- SHORT EXERCISE
Count the lines below that contain the word "chevron" and give only that number. Case counts.

- RECORDS SUPPLIED
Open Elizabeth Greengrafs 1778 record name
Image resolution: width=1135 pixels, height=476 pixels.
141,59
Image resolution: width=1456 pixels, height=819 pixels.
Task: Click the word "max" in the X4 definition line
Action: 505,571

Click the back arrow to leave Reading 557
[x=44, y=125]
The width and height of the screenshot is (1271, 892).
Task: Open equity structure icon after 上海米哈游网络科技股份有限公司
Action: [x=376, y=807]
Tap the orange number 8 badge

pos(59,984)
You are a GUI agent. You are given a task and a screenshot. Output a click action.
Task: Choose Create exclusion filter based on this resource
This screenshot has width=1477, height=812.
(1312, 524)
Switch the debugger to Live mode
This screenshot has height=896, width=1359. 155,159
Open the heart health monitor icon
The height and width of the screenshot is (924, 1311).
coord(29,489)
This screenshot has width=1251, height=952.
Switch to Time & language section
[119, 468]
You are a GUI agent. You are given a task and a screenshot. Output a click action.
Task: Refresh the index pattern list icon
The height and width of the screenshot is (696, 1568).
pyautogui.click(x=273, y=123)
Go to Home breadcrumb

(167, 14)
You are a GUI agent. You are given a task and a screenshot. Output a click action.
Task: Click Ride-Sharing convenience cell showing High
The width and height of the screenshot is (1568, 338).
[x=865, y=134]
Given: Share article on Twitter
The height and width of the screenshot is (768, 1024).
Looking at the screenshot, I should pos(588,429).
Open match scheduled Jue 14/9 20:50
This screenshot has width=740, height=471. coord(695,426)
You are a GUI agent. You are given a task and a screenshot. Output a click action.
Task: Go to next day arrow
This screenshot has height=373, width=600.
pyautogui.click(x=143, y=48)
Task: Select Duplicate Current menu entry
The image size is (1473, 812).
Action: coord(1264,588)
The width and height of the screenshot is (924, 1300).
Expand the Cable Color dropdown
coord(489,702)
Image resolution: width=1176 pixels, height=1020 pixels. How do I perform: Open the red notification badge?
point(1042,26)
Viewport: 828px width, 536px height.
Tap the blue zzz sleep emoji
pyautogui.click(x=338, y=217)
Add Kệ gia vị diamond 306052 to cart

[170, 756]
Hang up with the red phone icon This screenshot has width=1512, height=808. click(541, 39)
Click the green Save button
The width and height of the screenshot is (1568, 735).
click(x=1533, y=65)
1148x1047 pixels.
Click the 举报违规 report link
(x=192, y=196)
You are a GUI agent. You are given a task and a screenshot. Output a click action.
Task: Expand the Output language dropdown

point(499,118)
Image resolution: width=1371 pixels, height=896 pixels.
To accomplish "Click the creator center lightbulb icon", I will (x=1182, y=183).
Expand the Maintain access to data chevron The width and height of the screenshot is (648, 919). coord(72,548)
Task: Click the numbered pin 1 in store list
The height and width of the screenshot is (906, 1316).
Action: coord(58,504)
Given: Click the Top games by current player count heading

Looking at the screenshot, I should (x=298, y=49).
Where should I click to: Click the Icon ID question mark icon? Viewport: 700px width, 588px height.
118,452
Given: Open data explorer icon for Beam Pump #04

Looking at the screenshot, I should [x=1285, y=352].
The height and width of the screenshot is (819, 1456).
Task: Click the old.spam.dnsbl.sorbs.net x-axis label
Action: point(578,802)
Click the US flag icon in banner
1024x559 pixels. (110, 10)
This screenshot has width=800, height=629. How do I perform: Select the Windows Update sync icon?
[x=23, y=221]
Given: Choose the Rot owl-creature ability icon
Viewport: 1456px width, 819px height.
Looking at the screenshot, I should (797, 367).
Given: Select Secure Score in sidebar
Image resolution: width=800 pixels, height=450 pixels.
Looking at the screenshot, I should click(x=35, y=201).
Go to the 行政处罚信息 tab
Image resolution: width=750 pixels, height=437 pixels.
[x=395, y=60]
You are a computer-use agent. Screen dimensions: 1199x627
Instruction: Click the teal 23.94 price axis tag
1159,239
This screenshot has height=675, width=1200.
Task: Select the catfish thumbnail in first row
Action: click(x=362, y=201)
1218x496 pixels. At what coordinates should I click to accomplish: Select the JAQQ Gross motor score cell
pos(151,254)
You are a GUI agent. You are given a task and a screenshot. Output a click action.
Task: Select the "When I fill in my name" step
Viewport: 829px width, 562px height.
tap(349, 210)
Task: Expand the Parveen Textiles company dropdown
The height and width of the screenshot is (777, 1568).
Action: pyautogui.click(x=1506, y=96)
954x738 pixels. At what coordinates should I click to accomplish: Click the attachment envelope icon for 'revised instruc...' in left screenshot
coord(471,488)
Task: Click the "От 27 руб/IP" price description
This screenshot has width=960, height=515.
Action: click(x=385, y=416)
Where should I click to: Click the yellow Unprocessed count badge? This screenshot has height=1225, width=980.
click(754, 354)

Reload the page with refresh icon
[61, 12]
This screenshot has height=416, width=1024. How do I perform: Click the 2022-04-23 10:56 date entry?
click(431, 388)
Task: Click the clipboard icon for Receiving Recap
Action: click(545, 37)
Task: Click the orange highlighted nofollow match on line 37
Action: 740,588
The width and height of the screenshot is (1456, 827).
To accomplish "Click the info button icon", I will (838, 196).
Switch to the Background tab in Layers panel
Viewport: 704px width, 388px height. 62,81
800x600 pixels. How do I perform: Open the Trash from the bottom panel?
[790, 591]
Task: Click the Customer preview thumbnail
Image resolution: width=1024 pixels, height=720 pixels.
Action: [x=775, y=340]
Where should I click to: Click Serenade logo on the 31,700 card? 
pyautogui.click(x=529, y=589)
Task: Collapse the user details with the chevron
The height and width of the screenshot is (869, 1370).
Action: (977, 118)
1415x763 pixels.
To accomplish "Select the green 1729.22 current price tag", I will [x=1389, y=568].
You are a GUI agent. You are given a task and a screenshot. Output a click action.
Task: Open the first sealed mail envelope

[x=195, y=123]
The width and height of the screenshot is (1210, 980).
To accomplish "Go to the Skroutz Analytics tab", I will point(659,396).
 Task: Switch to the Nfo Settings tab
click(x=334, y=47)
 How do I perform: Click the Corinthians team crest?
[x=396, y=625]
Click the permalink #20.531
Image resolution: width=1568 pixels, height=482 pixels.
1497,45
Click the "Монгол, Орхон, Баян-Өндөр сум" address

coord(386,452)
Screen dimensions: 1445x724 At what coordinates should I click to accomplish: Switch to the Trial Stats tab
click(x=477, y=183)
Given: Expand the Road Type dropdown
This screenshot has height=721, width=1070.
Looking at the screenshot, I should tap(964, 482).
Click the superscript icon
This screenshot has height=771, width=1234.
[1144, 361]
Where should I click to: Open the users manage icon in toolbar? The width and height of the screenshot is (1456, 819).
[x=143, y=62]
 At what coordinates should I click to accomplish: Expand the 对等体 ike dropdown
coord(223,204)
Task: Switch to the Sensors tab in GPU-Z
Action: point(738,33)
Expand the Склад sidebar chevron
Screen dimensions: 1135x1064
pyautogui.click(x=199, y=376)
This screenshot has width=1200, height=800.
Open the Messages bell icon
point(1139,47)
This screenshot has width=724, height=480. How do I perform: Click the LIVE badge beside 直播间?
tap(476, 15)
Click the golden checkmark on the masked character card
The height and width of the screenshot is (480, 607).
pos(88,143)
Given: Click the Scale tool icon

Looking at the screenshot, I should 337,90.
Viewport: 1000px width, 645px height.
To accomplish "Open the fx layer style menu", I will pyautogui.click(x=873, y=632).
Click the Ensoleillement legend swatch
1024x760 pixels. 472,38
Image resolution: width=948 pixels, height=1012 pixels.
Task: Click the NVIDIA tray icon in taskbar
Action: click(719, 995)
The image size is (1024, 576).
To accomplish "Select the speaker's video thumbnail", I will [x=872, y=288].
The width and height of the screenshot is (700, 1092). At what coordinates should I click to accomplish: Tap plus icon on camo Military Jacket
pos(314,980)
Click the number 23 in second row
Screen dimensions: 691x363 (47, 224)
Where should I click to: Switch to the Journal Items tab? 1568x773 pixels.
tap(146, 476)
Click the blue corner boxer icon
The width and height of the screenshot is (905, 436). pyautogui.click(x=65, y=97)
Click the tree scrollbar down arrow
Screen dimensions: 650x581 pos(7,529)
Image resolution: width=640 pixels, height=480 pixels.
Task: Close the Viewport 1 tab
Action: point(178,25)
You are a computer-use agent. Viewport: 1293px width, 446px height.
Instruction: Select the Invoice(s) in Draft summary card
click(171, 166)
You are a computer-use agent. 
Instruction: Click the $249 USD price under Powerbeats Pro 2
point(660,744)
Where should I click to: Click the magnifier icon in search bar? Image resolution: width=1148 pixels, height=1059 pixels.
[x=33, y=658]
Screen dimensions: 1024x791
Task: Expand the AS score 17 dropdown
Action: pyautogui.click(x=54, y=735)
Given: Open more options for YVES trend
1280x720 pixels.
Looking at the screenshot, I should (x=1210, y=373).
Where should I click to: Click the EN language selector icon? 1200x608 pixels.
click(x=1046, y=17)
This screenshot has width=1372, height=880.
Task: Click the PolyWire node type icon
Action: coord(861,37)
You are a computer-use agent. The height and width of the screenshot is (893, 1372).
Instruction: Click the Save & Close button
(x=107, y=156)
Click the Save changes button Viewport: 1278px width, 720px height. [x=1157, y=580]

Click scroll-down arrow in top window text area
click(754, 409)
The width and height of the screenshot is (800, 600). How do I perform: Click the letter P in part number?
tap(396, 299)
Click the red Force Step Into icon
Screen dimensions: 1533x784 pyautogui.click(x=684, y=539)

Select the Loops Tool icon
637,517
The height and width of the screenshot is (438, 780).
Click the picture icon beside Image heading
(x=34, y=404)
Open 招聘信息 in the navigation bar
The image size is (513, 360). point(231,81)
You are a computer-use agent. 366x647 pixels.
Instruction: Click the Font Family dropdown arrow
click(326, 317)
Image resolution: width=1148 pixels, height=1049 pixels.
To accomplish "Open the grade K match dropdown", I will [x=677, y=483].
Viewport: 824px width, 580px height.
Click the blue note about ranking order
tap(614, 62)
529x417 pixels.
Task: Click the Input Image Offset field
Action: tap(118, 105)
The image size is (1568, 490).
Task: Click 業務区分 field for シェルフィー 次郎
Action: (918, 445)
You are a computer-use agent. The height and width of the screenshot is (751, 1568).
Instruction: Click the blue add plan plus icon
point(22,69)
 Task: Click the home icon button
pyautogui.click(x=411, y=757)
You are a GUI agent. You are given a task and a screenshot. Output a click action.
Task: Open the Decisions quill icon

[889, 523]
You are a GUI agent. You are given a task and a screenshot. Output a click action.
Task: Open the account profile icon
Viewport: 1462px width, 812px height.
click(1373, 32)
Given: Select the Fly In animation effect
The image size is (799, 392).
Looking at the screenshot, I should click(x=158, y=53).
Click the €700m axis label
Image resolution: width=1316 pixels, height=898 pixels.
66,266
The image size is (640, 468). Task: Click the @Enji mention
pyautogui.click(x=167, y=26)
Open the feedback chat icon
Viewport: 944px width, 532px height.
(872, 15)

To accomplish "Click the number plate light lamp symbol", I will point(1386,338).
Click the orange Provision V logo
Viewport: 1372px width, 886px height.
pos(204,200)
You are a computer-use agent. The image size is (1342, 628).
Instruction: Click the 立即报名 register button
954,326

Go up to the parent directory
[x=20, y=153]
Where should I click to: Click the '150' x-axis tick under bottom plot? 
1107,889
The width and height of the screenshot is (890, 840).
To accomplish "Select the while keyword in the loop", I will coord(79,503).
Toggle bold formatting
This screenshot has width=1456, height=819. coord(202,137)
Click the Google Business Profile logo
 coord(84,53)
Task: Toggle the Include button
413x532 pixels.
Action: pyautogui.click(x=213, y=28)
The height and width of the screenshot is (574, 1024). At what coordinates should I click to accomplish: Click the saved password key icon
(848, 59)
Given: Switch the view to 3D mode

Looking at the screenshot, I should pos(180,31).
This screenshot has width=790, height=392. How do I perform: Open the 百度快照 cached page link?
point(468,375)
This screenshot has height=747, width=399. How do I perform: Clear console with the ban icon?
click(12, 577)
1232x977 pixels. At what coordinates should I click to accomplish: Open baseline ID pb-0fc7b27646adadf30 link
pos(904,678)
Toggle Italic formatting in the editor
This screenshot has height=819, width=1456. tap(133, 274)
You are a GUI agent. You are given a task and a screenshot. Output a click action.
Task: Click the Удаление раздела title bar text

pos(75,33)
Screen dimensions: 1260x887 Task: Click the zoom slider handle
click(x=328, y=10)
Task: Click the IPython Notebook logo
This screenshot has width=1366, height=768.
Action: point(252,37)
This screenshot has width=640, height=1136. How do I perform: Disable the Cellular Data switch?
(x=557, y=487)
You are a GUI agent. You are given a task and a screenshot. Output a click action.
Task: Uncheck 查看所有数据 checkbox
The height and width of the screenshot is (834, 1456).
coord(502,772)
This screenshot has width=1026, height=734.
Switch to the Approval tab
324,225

- SOLUTION TO THE PROBLEM
3